Upon receiving an opt-out request, the business may no longer sell that consumer’s personal information unless they subsequently receive express authorization from the consumer to re-engage in the sale; however, the opt-out must be respected for at least 12 months before a business may request authorization.
Sale of Children’s Personal Information
The CCPA also includes a general prohibition on the sale of personal information of children without prior affirmative authorization. Specifically, businesses may not sell personal information of consumers where there is actual knowledge that those consumers are below age 16, unless the business has: a) received affirmative authorization from the child for children between 13 and 16; or b) received affirmative authorization from the parent or guardian for children below 13.
Right of Deletion
Consumers also may request deletion of any personal information collected about them by the business, and upon a verifiable consumer request, the business must delete the information from its records, and must direct service providers to do the same. Of course, like the GDPR, the CCPA includes a long list of exceptions to the right of deletion, including the need to comply with a legal obligation, or for security reasons, or to complete a transaction for which the information was collected.
Obligation not to discriminate against consumers who have exercised their rights
Businesses also are not allowed to discriminate against consumers who have exercised any of the above rights, for example, by denying goods or services; charging different prices or rates, including through discounts, benefits or penalties; providing different level or quality of goods or services; or suggesting that the consumer will receive a different price, rate, level or quality. There is one caveat to this, however, and this where the difference in service is reasonably related to the value provided to the consumer by the consumer’s data. Additionally, the Act clarifies that it is acceptable for businesses to offer financial incentives to consumers in exchange for the collection, use or sale of their personal information, as long as it is within certain parameters (they cannot be “unjust, unreasonable, coercive or usurious”).

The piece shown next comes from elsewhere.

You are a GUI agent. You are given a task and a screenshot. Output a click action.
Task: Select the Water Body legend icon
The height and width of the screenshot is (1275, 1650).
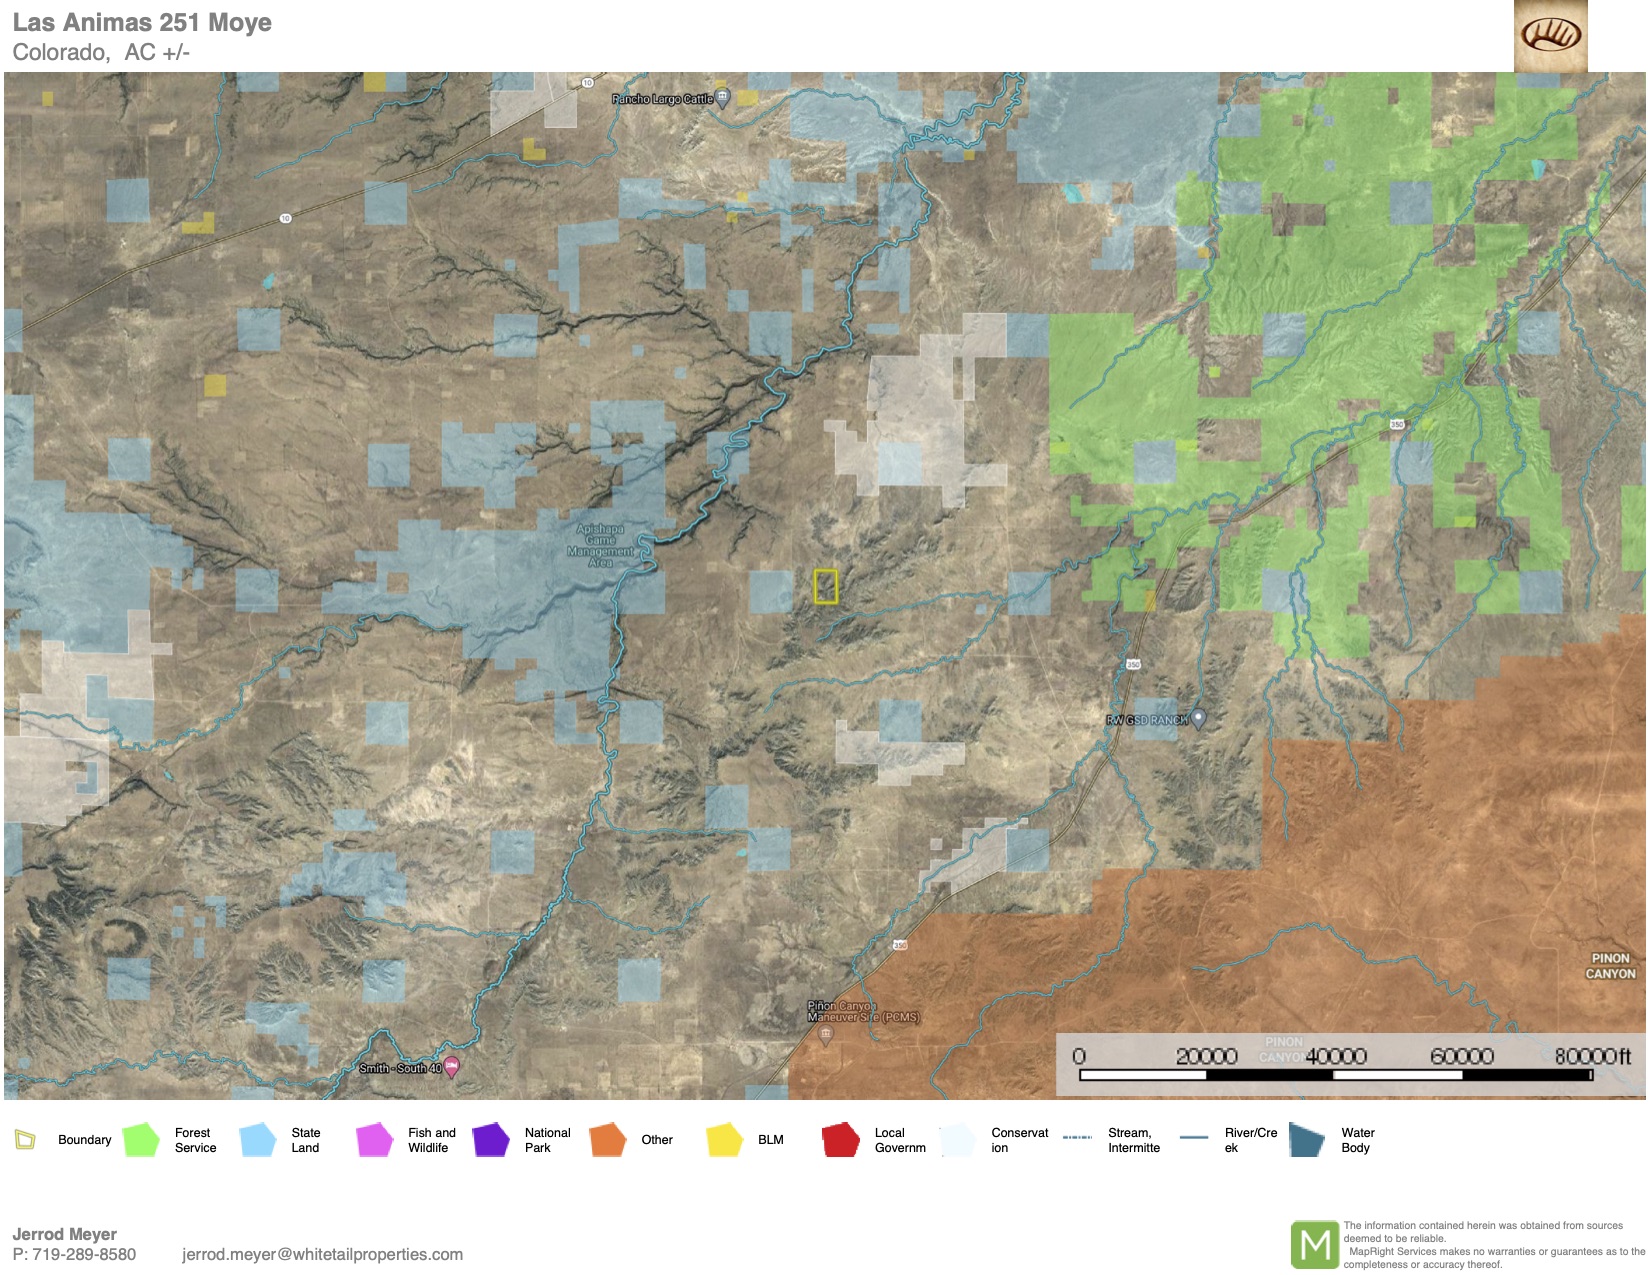[1306, 1139]
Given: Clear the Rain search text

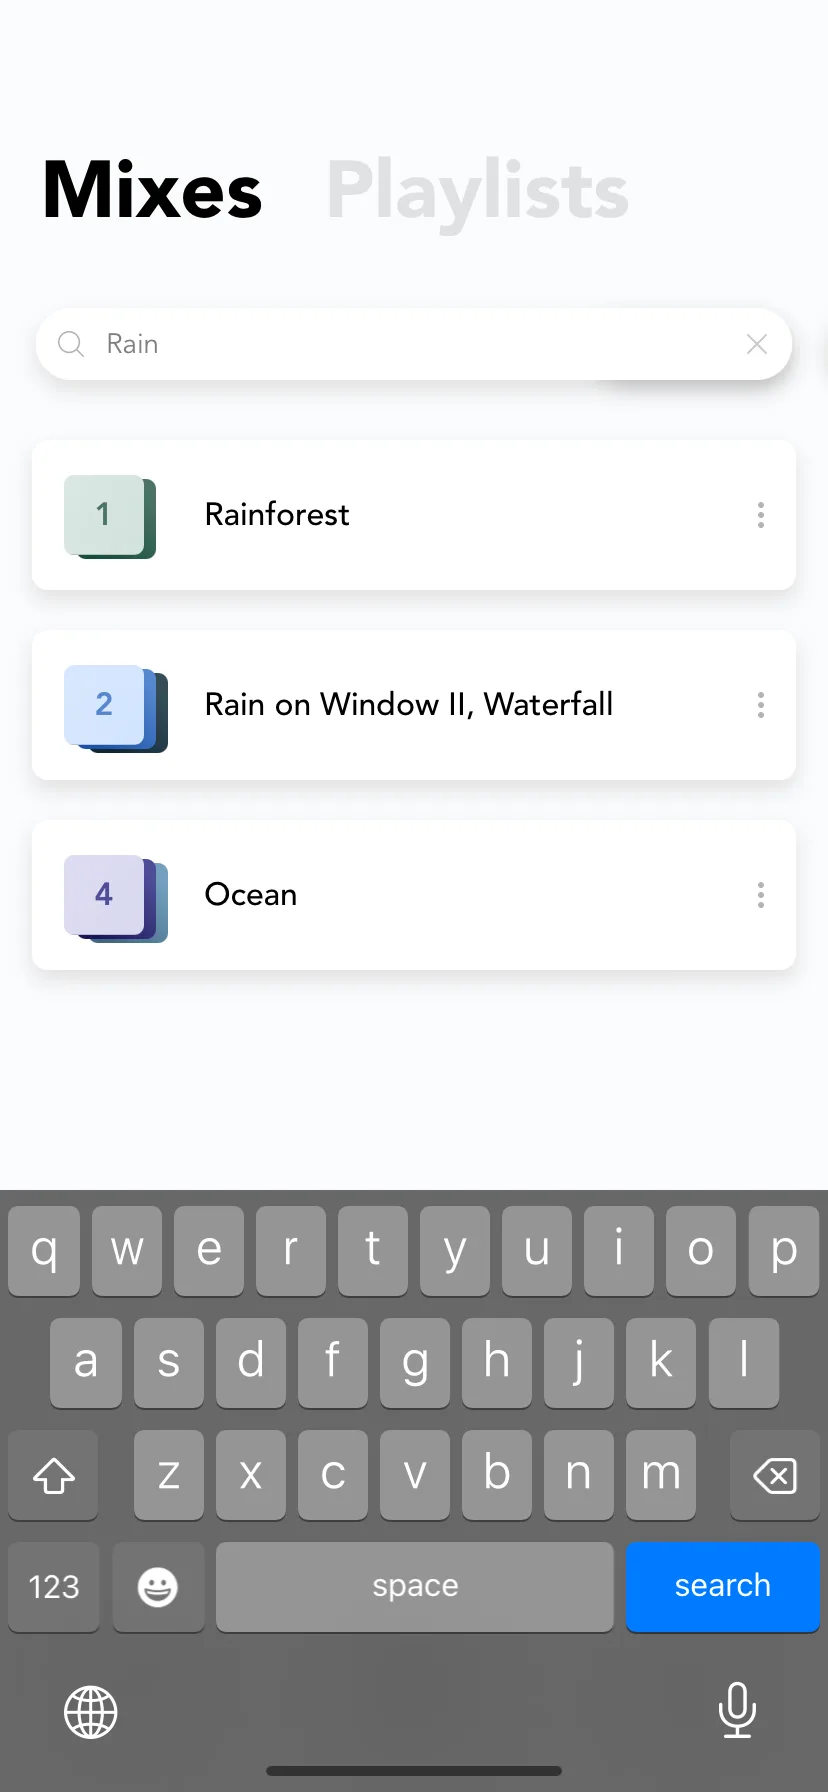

At this point it is clear that the CCPA and the GDPR overlap in the areas of data subject rights, and that there are tools out there that can support both. However, what is less apparent are the other areas of operational overlap with the GDPR that organizations take advantage of in preparing for the CCPA.
Many organizations have viewed the building of records of processing as the first step in privacy compliance efforts, as doing so can serve as a foundation for tackling a multitude of obligations across frameworks (not only GDPR Article 30). This work can and should be leveraged for purposes of CCPA compliance, as it is imperative to identify the personal information that your organization processes, as well as where those data subjects are located. Knowing this will help you identify which laws are triggered by a data subject request (e.g., CCPA versus GDPR) and what your obligations are.
Operationally, up-to-date records of the above information will need to be kept in order to adequately respond to a request for information. One of the first places that we see many of our customers at OneTrust go to is building a data inventory, which becomes instrumental in properly handling data subject rights. Tools for managing data subject requests can help streamline the intake, management and fulfillment of requests, and in combination with a data map or data inventory, can ensure that requests are handled efficiently and accurately.
Create Standard Operating Procedures (SOPs)
If you dig in to your organization’s data subject request workflow, odds are you will find that the workflow is not contained within any single part of the organization—there are multiple different collection points and public-facing areas where data subjects interact with the organization, and different teams that a request touches before the request can be fulfilled.